(TASK REQUIREMENTS): Copy out every line of the data below that contains the string "label". Matching is case-sensitive.

(AVAILABLE RECORDS):
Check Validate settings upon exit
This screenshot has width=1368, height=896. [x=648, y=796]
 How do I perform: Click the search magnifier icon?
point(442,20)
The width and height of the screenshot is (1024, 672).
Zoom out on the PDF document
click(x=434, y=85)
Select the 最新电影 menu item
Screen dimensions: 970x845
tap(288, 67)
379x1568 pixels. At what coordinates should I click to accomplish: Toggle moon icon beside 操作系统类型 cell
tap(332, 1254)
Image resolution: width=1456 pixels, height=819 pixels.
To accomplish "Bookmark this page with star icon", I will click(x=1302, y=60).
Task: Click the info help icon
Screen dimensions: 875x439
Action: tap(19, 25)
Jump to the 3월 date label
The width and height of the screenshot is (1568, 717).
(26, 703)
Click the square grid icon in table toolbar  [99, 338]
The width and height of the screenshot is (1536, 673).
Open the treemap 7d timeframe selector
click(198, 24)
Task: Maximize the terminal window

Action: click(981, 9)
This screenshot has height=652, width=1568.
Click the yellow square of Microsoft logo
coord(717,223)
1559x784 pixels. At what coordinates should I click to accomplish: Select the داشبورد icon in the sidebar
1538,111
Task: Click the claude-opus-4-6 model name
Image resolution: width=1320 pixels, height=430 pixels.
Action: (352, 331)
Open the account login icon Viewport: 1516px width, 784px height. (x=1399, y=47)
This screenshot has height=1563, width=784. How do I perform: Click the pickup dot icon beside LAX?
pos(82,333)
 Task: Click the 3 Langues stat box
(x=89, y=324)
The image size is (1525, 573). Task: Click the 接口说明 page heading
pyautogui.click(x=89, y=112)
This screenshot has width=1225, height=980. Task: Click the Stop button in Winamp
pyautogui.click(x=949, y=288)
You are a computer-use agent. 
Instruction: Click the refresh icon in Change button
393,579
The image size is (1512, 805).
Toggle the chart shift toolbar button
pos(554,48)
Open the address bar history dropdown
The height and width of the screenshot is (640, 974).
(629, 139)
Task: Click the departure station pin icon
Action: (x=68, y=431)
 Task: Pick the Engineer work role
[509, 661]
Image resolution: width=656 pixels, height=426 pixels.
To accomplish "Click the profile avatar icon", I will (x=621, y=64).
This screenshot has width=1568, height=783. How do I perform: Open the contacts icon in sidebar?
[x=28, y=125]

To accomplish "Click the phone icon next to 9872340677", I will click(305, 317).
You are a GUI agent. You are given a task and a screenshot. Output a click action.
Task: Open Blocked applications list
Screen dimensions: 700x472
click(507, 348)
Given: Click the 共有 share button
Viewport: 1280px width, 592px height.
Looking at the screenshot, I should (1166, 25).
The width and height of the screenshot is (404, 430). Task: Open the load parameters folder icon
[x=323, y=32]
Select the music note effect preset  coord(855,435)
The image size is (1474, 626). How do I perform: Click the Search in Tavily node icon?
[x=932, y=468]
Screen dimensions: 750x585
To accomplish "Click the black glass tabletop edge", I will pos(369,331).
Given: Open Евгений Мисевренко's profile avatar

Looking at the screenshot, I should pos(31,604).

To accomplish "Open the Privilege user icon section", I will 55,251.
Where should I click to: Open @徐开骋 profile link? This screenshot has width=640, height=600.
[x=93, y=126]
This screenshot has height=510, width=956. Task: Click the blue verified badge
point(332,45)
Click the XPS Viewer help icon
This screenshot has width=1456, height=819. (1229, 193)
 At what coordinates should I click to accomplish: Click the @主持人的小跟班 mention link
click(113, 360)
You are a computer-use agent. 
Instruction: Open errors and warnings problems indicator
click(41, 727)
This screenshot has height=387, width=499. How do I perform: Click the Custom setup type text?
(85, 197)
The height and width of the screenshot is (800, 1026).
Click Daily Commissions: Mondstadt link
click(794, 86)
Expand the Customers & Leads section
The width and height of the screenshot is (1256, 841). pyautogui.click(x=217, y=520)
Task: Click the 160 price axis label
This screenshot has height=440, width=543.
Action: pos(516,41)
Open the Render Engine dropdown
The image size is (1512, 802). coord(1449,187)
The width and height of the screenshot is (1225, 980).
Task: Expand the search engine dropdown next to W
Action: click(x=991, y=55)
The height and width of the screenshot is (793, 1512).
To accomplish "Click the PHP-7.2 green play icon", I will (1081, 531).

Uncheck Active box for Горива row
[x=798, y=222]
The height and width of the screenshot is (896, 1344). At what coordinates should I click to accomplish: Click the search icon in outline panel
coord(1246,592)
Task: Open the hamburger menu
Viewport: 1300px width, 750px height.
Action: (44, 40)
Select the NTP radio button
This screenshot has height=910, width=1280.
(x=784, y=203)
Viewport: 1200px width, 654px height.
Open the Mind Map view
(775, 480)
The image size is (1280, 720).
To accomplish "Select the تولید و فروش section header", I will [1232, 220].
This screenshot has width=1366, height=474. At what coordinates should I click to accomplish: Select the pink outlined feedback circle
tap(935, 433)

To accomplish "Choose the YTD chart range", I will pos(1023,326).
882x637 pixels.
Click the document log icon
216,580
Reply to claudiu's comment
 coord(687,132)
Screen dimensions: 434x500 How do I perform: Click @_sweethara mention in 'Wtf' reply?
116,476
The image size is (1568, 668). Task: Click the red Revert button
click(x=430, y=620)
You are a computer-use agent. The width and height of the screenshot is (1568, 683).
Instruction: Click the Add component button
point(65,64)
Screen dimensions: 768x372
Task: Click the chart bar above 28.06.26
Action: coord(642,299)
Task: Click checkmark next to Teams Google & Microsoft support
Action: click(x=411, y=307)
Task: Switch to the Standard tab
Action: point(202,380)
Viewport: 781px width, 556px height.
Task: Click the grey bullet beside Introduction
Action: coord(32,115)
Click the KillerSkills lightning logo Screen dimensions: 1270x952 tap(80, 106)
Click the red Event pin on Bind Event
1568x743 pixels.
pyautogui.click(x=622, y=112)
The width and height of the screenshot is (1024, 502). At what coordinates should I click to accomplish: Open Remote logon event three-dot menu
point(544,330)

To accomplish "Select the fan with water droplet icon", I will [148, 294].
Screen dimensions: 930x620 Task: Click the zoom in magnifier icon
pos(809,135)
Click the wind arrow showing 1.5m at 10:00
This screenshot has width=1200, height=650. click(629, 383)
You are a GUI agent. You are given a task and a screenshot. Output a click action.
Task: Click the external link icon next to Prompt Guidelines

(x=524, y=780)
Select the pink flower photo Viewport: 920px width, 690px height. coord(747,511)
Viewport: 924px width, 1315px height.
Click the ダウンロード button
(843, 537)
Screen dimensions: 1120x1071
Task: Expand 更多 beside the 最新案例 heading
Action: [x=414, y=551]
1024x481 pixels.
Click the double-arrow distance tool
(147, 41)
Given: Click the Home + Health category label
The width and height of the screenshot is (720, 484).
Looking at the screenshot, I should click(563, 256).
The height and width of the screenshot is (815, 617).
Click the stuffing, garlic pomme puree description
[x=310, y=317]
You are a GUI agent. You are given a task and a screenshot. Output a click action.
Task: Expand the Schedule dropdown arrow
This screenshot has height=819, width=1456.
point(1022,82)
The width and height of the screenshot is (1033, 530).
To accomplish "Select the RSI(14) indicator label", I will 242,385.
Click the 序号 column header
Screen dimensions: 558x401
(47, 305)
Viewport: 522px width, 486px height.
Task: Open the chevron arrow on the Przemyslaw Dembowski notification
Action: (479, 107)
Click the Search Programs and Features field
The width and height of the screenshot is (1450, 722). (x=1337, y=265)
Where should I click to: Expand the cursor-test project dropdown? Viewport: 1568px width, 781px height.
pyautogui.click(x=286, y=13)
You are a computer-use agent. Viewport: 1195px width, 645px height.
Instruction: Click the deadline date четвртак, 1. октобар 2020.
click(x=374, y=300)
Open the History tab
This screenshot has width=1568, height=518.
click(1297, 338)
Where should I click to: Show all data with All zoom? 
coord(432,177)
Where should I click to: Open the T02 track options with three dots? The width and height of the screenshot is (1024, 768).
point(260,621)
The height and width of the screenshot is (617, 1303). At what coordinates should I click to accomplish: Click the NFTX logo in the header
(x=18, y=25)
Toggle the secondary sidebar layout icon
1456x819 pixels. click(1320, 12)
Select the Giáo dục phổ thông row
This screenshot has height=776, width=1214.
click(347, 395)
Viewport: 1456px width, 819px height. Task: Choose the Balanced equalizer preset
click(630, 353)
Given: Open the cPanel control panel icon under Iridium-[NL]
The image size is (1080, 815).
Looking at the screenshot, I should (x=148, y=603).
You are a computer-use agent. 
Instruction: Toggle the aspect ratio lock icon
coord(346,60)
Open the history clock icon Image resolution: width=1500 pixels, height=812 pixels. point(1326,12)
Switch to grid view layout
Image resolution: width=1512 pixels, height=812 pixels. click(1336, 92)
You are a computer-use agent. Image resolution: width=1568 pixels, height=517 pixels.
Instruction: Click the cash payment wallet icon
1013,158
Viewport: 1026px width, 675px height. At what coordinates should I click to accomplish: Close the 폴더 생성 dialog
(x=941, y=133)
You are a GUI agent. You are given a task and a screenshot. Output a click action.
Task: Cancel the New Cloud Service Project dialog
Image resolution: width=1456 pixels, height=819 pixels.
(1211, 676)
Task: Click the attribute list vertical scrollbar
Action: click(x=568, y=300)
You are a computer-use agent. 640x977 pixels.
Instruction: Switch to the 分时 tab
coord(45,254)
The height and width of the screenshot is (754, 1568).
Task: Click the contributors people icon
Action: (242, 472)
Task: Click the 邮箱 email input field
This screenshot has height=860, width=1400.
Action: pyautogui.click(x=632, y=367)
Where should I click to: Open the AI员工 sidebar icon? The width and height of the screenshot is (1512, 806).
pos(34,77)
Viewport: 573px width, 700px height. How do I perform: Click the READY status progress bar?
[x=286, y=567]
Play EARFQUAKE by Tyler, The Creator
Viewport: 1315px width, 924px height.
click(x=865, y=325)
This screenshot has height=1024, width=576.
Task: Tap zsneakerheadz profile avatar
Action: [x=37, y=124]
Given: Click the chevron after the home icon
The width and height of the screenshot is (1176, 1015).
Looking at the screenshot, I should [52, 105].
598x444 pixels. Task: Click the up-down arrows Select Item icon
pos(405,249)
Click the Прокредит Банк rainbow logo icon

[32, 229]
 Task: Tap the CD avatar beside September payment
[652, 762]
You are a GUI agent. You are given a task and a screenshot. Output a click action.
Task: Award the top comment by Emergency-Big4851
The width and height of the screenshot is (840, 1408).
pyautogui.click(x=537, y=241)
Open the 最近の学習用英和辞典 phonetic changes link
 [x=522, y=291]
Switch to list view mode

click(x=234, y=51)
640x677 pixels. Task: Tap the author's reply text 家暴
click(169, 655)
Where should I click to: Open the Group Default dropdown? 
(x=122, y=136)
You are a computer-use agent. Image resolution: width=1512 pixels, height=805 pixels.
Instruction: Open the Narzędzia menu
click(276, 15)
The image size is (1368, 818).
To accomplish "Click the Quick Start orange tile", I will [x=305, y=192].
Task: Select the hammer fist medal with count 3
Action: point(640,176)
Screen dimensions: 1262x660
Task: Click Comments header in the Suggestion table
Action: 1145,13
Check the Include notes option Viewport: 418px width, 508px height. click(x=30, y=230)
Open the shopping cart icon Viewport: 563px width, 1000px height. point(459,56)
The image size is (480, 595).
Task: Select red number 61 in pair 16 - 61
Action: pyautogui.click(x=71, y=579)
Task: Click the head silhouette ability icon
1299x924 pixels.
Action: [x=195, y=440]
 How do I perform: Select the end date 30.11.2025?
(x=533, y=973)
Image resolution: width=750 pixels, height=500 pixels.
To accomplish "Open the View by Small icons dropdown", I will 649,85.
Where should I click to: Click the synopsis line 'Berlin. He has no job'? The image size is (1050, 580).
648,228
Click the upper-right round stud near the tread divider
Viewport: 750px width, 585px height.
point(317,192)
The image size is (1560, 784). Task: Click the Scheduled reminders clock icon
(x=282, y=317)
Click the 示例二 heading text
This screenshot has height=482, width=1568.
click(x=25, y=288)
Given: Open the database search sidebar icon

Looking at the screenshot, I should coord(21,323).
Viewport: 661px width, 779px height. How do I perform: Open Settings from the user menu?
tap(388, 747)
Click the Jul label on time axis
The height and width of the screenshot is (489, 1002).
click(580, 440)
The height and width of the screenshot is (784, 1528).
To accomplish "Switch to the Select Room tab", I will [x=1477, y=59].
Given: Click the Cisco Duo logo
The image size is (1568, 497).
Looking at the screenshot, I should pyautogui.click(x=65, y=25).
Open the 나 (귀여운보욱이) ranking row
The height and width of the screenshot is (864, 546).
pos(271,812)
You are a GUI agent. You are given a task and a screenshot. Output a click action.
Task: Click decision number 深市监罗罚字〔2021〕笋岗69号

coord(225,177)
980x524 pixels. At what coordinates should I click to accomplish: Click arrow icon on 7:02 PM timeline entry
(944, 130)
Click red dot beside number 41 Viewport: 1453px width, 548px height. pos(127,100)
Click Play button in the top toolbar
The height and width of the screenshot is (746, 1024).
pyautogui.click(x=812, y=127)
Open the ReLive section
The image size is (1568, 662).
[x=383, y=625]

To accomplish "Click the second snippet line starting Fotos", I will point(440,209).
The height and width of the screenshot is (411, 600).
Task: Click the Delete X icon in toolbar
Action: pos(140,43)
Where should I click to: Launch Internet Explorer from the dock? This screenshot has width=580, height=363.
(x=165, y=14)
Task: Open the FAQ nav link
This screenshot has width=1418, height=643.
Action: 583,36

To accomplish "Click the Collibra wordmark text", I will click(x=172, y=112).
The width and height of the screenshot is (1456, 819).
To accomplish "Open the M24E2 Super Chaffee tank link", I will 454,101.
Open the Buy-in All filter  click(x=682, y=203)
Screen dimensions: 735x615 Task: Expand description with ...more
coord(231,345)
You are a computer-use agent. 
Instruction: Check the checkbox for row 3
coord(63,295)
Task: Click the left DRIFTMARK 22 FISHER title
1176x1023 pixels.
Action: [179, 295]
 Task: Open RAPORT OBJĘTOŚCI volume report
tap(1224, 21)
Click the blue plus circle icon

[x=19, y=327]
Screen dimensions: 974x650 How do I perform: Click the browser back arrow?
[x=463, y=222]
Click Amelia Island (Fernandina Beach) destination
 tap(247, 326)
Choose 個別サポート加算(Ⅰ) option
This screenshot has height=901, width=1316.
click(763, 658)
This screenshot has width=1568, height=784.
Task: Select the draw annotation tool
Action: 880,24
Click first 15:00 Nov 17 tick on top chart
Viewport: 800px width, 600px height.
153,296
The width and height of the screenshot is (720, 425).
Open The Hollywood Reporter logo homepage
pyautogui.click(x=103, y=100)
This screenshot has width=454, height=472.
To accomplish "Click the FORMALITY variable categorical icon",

(TASK ANSWER):
Jump to the 3월 date label
Task: Click the 160 price axis label
Given: Click the Home + Health category label
To accomplish "Select the RSI(14) indicator label", I will 242,385.
Click the Jul label on time axis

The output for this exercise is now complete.